[Material for the task — start]
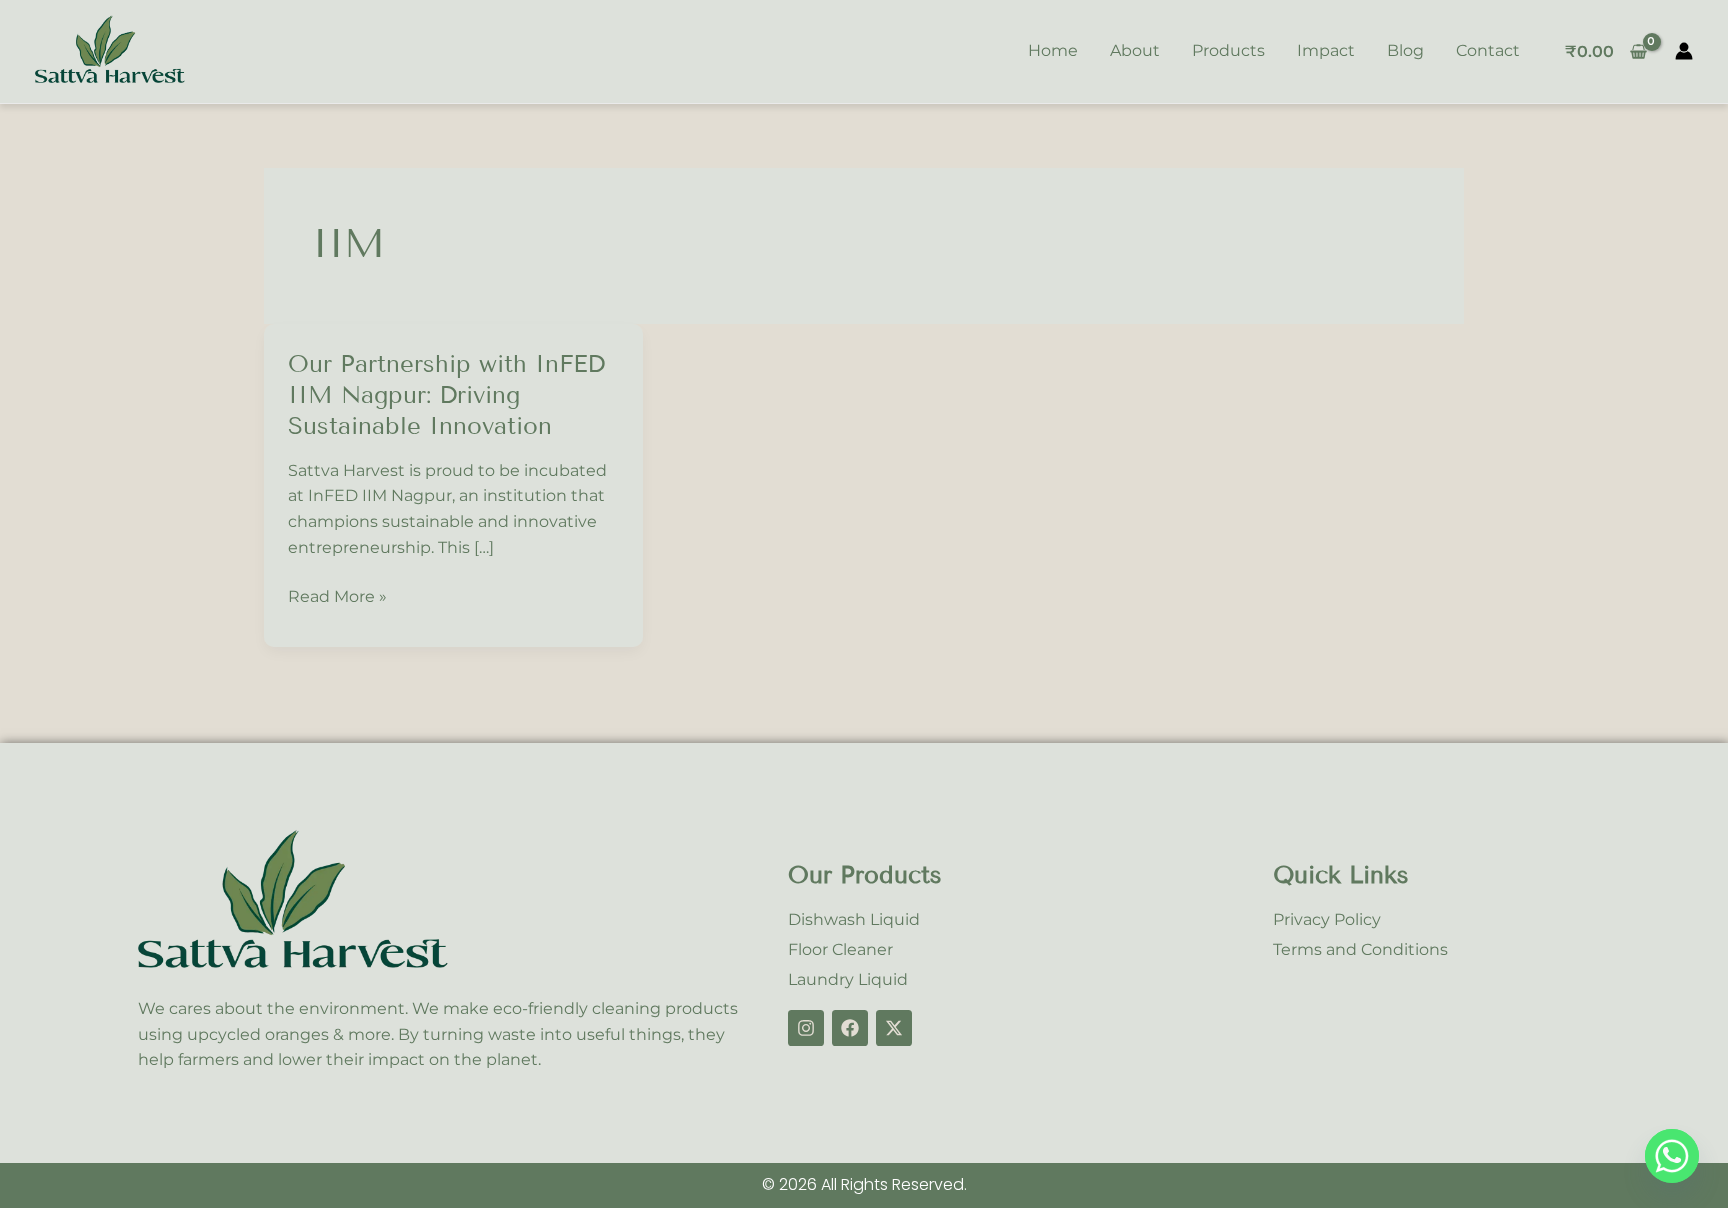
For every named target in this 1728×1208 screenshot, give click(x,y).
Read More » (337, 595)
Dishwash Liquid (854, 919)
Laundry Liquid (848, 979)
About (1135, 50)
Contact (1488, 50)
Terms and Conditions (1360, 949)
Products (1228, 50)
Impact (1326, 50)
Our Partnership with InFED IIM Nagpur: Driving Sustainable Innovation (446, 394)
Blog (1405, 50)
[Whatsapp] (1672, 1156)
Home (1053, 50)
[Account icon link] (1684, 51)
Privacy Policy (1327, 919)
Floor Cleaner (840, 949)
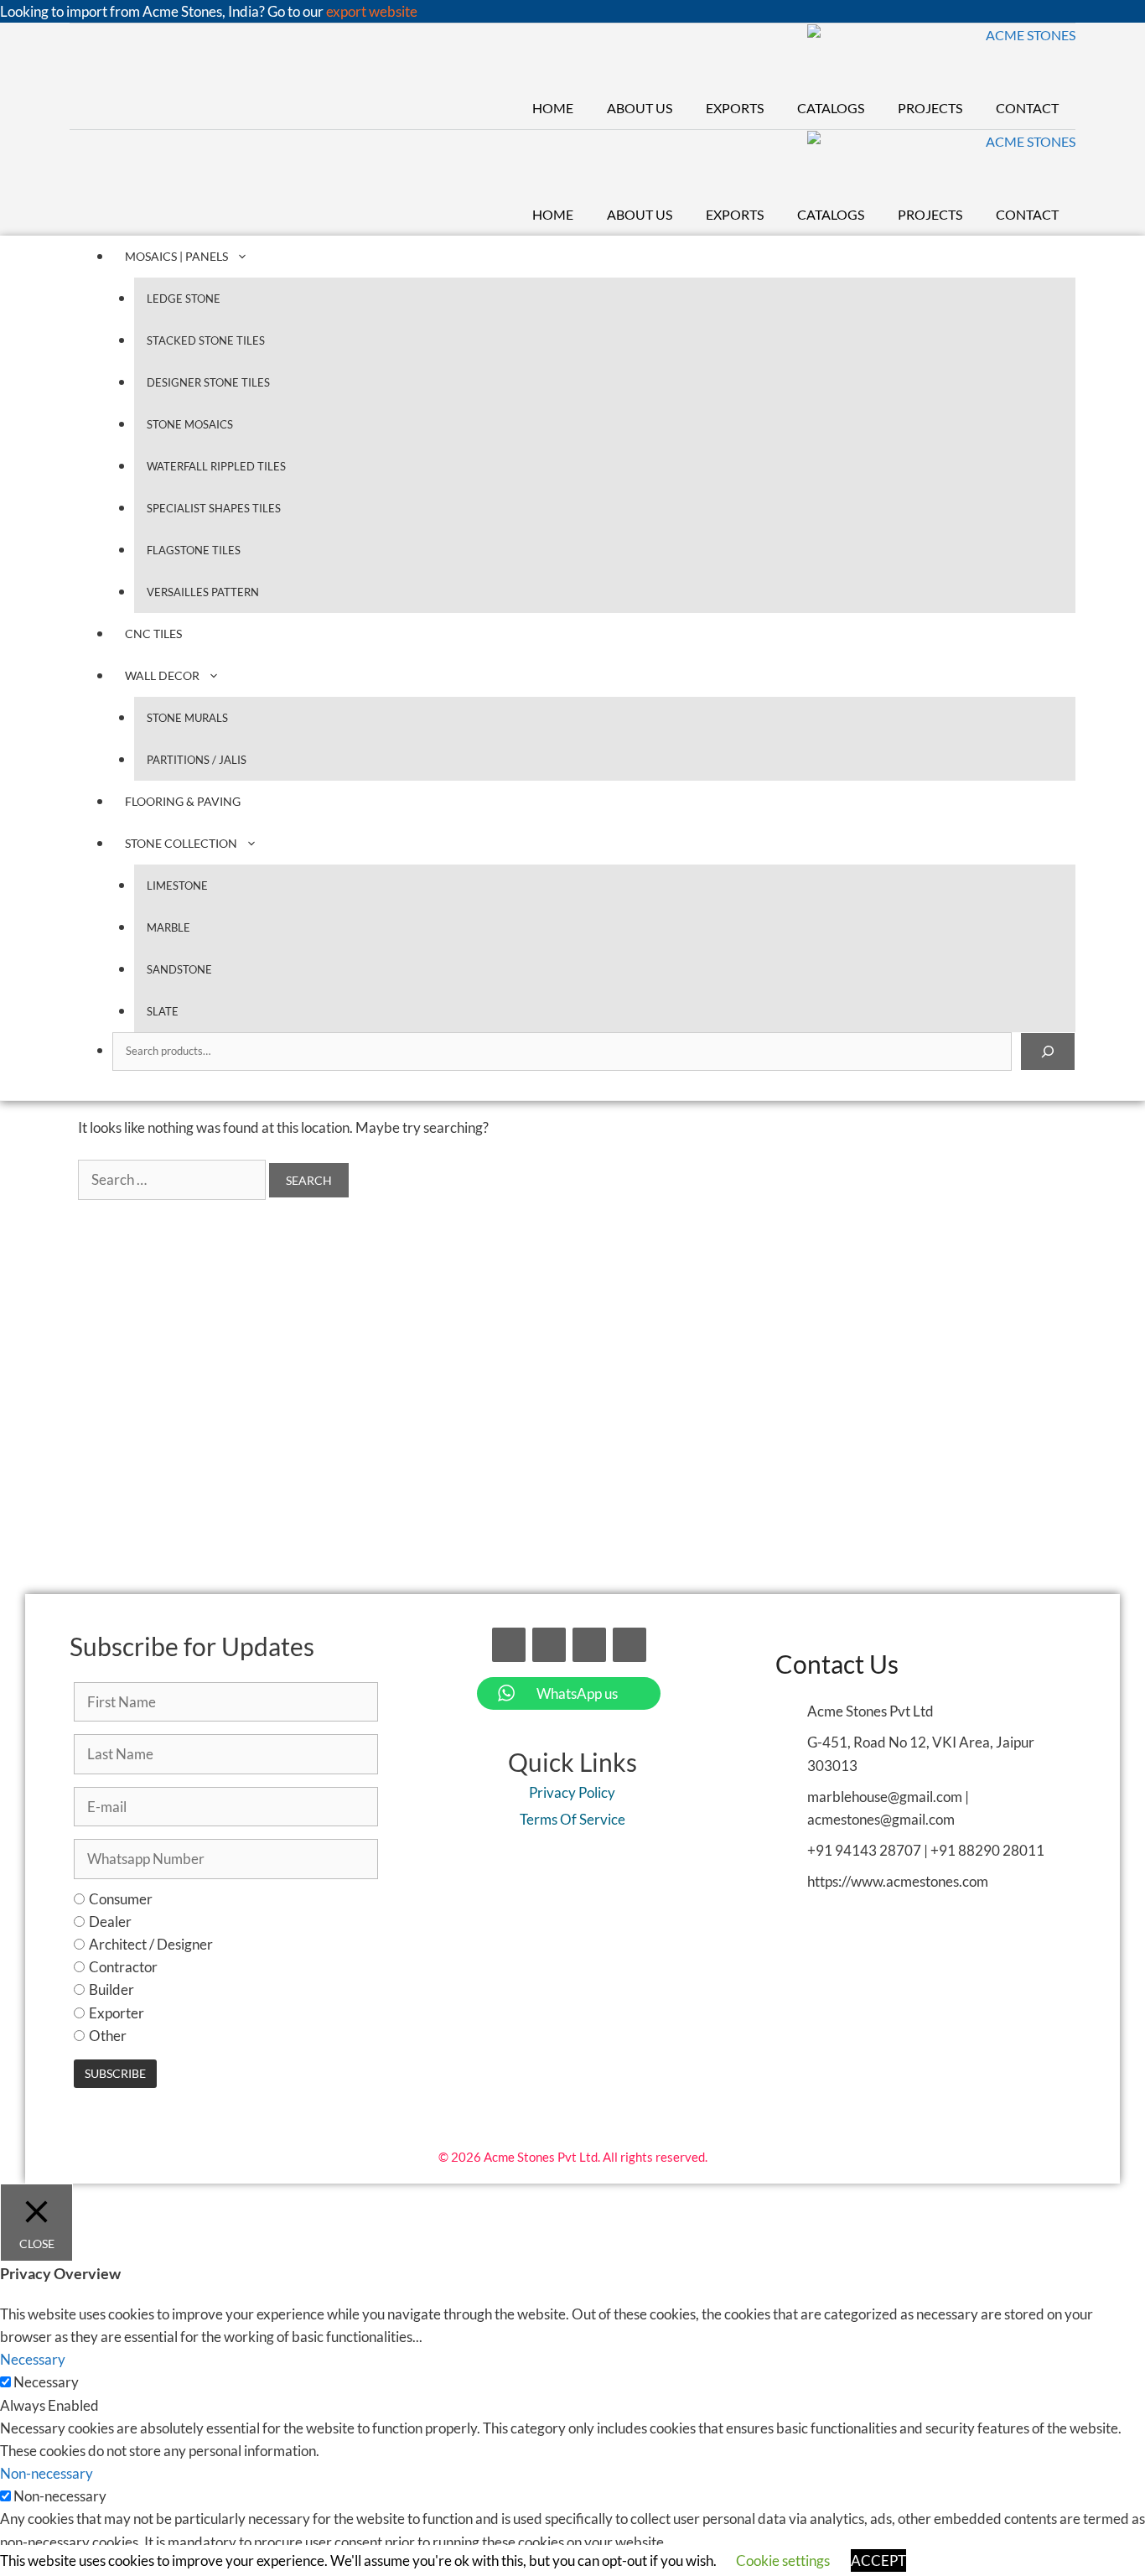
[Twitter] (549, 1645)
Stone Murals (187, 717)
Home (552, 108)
[Material for the task — finish]
[Material for the task — start]
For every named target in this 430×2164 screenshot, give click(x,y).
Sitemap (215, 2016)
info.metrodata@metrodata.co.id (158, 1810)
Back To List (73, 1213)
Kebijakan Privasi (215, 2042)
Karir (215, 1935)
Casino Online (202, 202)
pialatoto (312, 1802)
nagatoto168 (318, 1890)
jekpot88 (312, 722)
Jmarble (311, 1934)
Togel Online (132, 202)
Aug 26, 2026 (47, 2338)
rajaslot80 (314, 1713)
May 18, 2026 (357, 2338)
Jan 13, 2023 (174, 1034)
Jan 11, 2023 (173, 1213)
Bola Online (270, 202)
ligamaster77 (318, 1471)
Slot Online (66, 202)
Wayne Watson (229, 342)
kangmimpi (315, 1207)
[Material for the task — finish]
[Material for the task — start]
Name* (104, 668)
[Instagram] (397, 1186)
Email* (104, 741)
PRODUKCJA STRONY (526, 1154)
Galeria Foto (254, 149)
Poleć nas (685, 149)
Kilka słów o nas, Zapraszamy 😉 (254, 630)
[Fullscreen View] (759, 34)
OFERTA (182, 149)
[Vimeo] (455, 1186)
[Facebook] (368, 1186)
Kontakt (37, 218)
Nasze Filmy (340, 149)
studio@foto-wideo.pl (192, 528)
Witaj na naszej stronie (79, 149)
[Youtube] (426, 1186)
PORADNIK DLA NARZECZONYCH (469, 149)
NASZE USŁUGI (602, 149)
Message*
[Material for the task — finish]
Work instructions.
Taking the material above one line at a time, count the lines that include "target" as a word or string, and give only that number.

Written reply.
2